[Extracted records]

----

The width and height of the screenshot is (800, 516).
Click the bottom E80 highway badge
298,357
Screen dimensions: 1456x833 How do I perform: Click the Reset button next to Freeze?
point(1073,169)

----

Copy out the data shown above without altering anything.

▸ TASK ANSWER:
The width and height of the screenshot is (800, 516).
Click the bottom E80 highway badge
298,357
Screen dimensions: 1456x833 How do I perform: Click the Reset button next to Freeze?
point(1073,169)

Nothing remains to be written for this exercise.